Bikkumalla Sai Krishna requested to merge issue_75 into dev

🚀 MR Description: Async Infrastructure Refactor & Reliability Stabilization

fixes #65 (closed)

The Improvement: Why this change?

The previous architecture relied on multi-threaded parallelization within a blocking synchronous framework. While functional for single-user lookups, it suffered from three critical flaws under load (e.g., Team Leaderboard scans):

Exponential Thread Explosion: A single team scan of 10 users would spawn 10 user threads, each spawning another 10+ commit threads. This "Nested Parallelism" (100+ concurrent threads) caused extreme context-switching overhead and triggered GitLab's connection pool limits, leading to frequent Connection Reset errors.

Zombie Thread Accumulation: Streamlit's "re-run on every interaction" model often orphaned ad-hoc ThreadPoolExecutors stored in session state. These orphaned threads continued to consume memory and network sockets in the background (Zombie Threads), eventually destabilizing the entire application.

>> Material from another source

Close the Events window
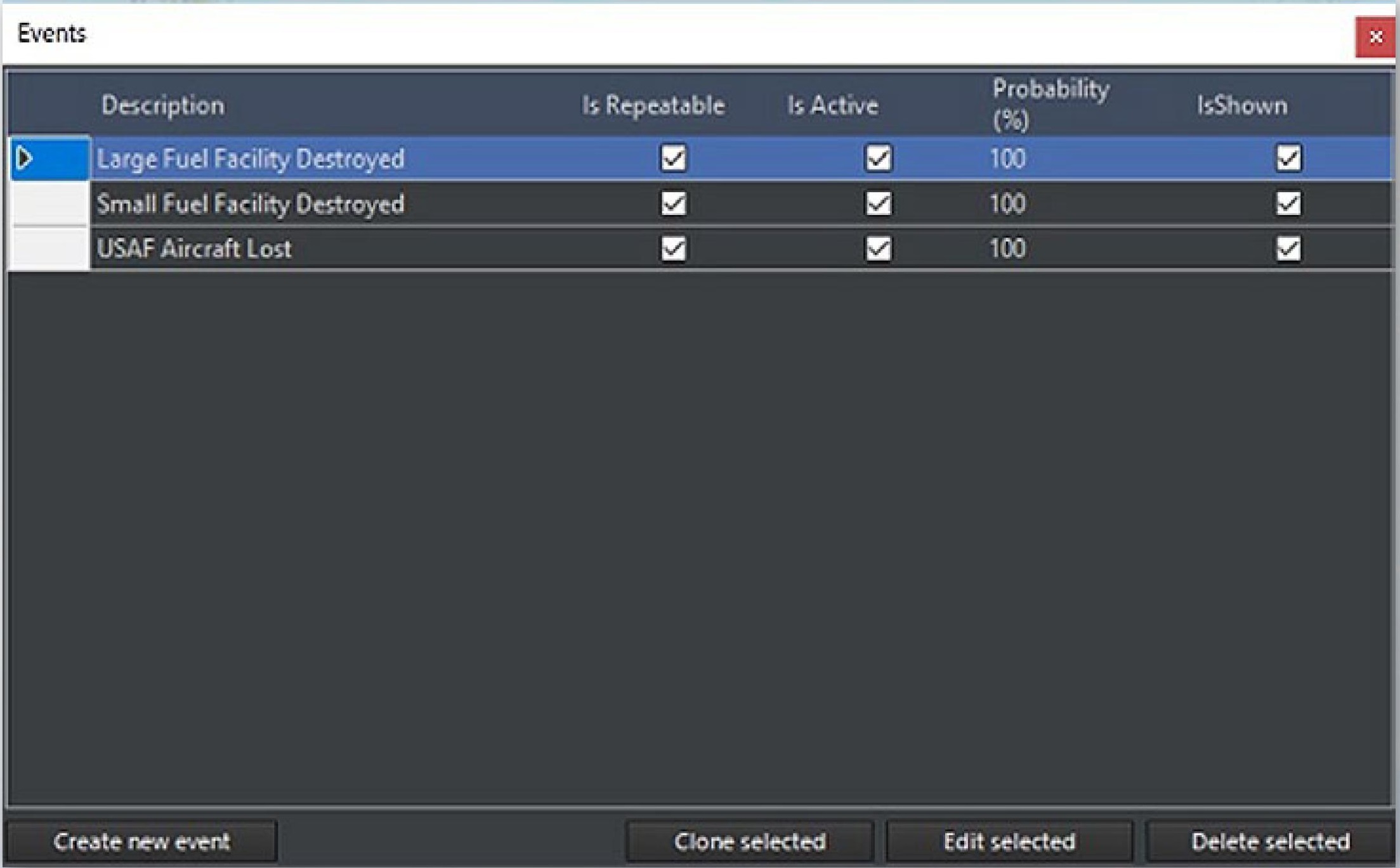Image resolution: width=1400 pixels, height=868 pixels. click(1375, 37)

Network Starvation: Blocking I/O meant that threads were sitting idle waiting for network responses, wasting OS resources and making the application feel sluggish during "batch" operations.

🛠️ Key Technical Implementations

  1. Async-Native Infrastructure Layer
    We have implemented true asynchronous versions for all core GitLab API operations (_async functions in commits.py, projects.py, issues.py, etc.).

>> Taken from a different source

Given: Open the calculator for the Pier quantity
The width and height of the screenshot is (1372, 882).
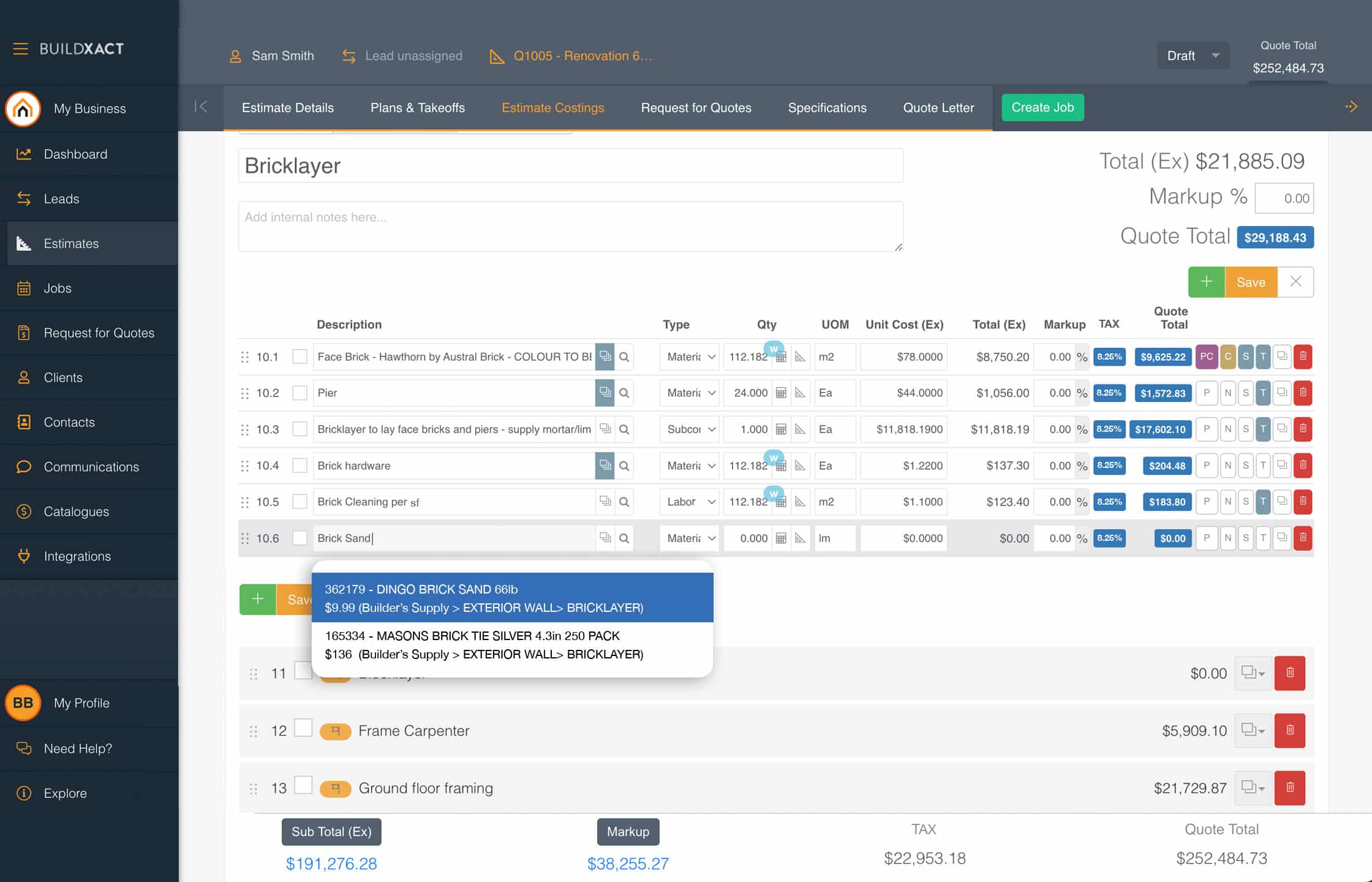Looking at the screenshot, I should (782, 393).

Benefit: Replaces expensive OS-level threads with lightweight Python coroutines.
Impact: 100+ concurrent network requests can now be managed by a single event loop thread, drastically reducing CPU and memory overhead.

  1. Streamlit Resource Lifecycle Optimization (ui/main.py)
    Infrastructure initialization has been migrated to st.cache_resource with a mandatory cleanup callback.

Callback: cleanup_gitlab_client explicitly shuts down the background thread and connection pool on resource release.

Benefit: Ensures exactly one persistent client instance per session, completely eliminating the "Zombie Thread" leak.

  1. Structured Batch Concurrency (batch.py)
    Refactored the batch processing logic to use asyncio.gather for flattened, controlled concurrency.

Fail-Safe Processing: Implemented _safe_process which captures individual worker exceptions and returns a Crash status rather than failing the entire batch.

Benefit: The Team Leaderboard is now resilient to flaky API responses or individual user data inconsistencies.

  1. 100% Backward Compatibility
    All existing synchronous public APIs (e.g., get_user_commits) have been preserved to ensure existing UI components and tests continue to work. They now serve as high-level "sync bridges" to the underlying async core.

🚦 Verification & Testing

Test Suite Pass Rate: 64/64 tests passed.

Async Verification: Updated test_batch.py and test_async_batch.py to specifically validate the new _async codepaths.

Infrastructure Standardization: Verified that all commit stats (morning_commits, afternoon_commits) and project count mappings are consistent between the new and old models.

📈 Performance Impact

Users should observe a significant improvement in responsiveness when scanning large teams. The "Team Leaderboard" now completes scans with consolidated network usage, significantly reducing the risk of GitLab-side rate limiting or local environment instability.

Edited by Bikkumalla Sai Krishna

Merge request reports

Loading